MATH/COSC 3570 Introduction to Data Science (Spring 2026)

This course introduces main aspects of doing a practical data science project, from importing data to deploying what is learned from data. We start with learning popular data science tools such as basic R and Python programming, Git and GitHub, and interactive publishing system Quarto. Then we learn data importing, data visualization and data wrangling using both R and Python. The second half of the course focuses on several basic simulation and machine learning methods, including Monte Carlo simulation, linear regression, K-nearest neighbors, logistic regression, principal component analysis, and K-means clustering. We learn R tidyverse and tidymodels packages.
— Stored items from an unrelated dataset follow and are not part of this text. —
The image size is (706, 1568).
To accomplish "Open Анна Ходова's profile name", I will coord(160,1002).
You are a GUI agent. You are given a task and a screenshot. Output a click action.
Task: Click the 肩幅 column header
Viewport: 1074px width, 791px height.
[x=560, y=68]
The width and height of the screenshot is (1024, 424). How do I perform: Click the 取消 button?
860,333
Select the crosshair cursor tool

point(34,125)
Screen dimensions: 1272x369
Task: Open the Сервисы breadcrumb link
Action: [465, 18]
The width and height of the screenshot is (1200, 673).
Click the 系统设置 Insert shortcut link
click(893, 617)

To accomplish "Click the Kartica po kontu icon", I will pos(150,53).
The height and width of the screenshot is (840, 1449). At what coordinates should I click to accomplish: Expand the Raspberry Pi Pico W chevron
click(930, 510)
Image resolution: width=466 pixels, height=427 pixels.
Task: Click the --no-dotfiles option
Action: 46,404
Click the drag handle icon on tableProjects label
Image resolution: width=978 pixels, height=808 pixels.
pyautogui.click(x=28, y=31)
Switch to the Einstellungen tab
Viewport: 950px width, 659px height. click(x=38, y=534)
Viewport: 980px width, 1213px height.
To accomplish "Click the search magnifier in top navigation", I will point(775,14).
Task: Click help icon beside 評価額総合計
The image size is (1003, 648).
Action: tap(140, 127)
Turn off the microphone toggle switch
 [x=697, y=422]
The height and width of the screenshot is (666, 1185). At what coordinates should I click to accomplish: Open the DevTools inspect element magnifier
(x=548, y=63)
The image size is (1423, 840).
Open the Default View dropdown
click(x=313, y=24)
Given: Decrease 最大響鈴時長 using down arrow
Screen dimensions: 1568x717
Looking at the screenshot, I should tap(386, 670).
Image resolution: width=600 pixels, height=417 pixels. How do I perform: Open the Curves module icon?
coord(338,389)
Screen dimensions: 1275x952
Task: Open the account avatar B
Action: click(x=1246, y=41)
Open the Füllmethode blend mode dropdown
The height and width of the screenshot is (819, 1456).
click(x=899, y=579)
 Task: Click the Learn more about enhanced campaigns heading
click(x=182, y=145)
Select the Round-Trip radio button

For Python, Pandas, NumPy, and Scikit-Learn libraries are introduced.

Learning outcomes

By the end of the course, students will be able to:

Execute a reproducible data science workflow using R and Python with Quarto and version control practices (Git and GitHub) to produce, share, and update analyses.
Import, clean, reshape, and visualize data to create effective representations that support exploration and decision making.
Apply machine learning and statistical modeling methods including simulation and core supervised and unsupervised learning tools to detect patterns and evaluate model performance.
Design and communicate a practical data science project by posing meaningful questions, justifying method choices, acknowledging limitations, and presenting results with clear, reproducible materials and appropriate citation of external code and permitted generative AI use.

A series of six, generic data visualizations: a scatterplot, a density plot, a contour plot, a line plot, a box plot, and another scatterplot.